De novo expression of glutamine synthetase during transformation of hepatic stellate cells into myofibroblast-like cells.

Abstract

The expression of glutamine synthetase (GS) was studied in cultured quiescent hepatic stellate cells (HSC) and during their transformation into myofibroblast-like cells. GS mRNA was detectable in quiescent HSC (1-day culture); however, the enzyme protein was not expressed, as assessed by Western blot analysis, immunocytochemistry and the absence of detectable enzyme activity. Similar findings were obtained after 2 days of culture; in addition, the mRNA levels had dropped by about 70%, but they increased again thereafter during the process of HSC transformation in culture, as indicated by the expression of alpha-smooth-muscle actin.
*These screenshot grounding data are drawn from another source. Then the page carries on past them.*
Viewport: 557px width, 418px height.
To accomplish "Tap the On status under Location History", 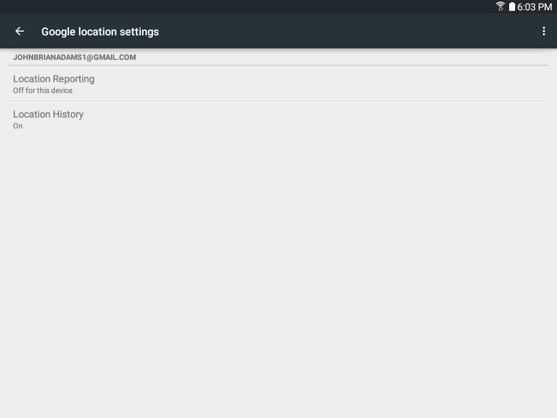I will click(18, 126).
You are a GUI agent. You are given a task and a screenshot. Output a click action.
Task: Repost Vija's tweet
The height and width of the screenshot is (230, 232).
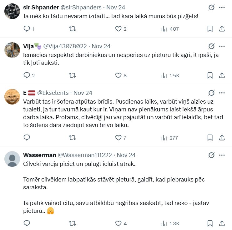pos(72,75)
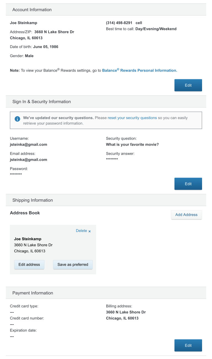Click the Account Information section header
212x359 pixels.
click(32, 10)
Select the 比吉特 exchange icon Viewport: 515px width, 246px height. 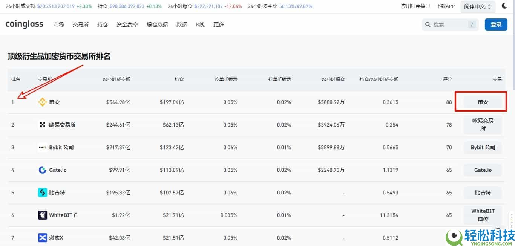pos(42,193)

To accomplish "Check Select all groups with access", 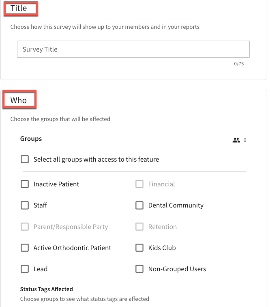I will click(x=25, y=159).
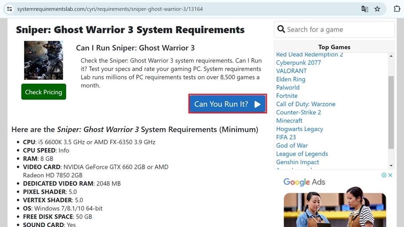Open the ad info icon

pos(384,175)
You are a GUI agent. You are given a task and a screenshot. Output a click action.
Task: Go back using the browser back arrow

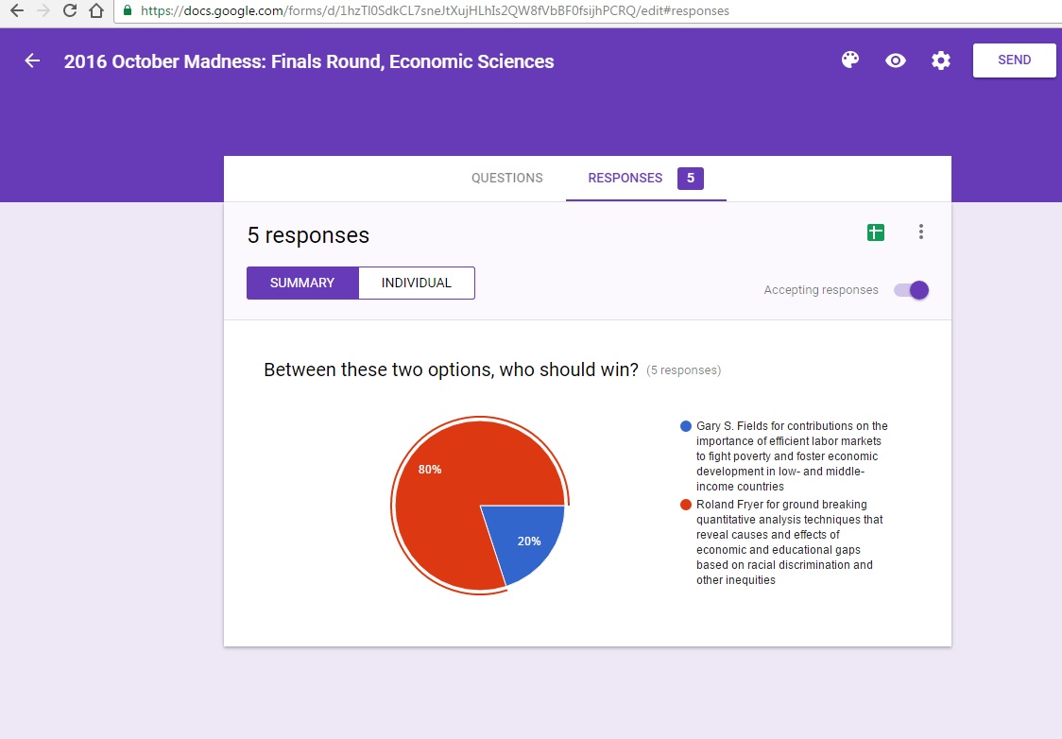click(16, 11)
In parallel with the accumulation of alpha-smooth-muscle actin, GS was expressed, as shown by Western blot analysis and immunocytochemistry, and enzyme activity increased from undetectable levels in quiescent cells to 0.13+/-0.01 micromol/h per mg of cell protein within 7-14 days. This value compares with GS activity in liver parenchymal cells of 0.57+/-0.03 micromol/h per mg of cell protein. The findings suggest that activation of HSC results in the de novo expression of GS protein and activity, and this may serve as another marker of HSC transformation.